More recent articles use the GMFCS system, which accords a score reflecting functional impact to infants with cerebral palsy. A score of 1 refers to CP without functional limitation, 2 means some limitation but able to walk without assistance, 3 means ambulation with aids, 4 and 5 are more severe with little useful motor function at a GMFCS of 5. A score of 3, 4 or 5 could be considered a major impairment, but in fact a minority of preterm infants diagnosed with CP have such a major impairment.
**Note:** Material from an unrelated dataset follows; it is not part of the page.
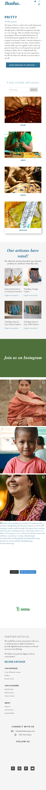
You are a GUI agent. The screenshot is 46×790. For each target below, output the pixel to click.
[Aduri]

In the Epicure2 study 7% of survivors had severe motor impairment, equivalent to a GMFCS of 3 or more.
The Epicure1 study has shown that a Bayley score of more than 3 SD below the mean at 2.5 to 3 years of age is more predictive of having cognitive impairment at long term. Although GMFCS scores tend to stay stable, even when classified at 2 years, you really have to test later than 2 years of age to be able to predict cognitive outcomes.
The Epicure1 study also notes no significant difference in cognitive scores or the proportion of cognitively impaired children by gestational age, when measured at 5 years of age. Gregory Moore and colleagues from Ottawa have recently published a systematic review of the literature of cognitive scores, measured between 4 and 8 years of age, in large cohorts of infants born after 1995. They show no significant gradient by weeks of gestational age. In other words, any position statement which uses cognitive impairment as a justification for non-intervention at lower gestational ages is in error. The rates of cognitive impairment among survivors do not differ substantially by gestational age.
One of the things that puzzles me about very preterm infants is the way they continue to catch up to their term peers over an extremely long time, I posted recently about a study from Germany showing catch up of executive function after 8 years of age, and my colleague Mai Luu published a fascinating article in 2011 (now open access) showing continued catch up in cognition and language skills after 8 years of age, even up to 16 years for former very preterm infants. Why 3 months in the NICU should delay development which then slowly catches up in this extremely prolonged way is a conundrum.
There is also an important philosophical question, which is not addressed at all by the position statement; what severity of impairment is enough to appropriately make a difference in decision making around the provision of life-sustaining interventions? If we don’t address that issue, why discuss impairment at all?
If we can decide what impairments are profound enough to appropriately affect decision making, then we need to ask whether we can predict them, and in particular whether we can predict them before birth. I think that the answer to these questions is that we can’t predict impairment with any degree of certainty.
In that case we should really question whether rates of impairment are appropriately used as justification for not initiating intensive care.
We have no tools to predict outcomes prior to birth when it comes to premature birth and the baby’s cognitive development. We also don’t have the exact tools to see the outcome after birth. There are so many factors to consider and I speak as a layperson:
Family ie parents, environment, supports, early intervention, luck? I have not let the Bayley influence any of my decisions for my children. If I had, they would not be where they are now.
I don’t know. I really think we need to be careful when having our kids tested. I know that one of my twins consistently underperforms during any type of testing because of overexpsure to them-wow, I don’t even recognize my child sometimes when in that situation.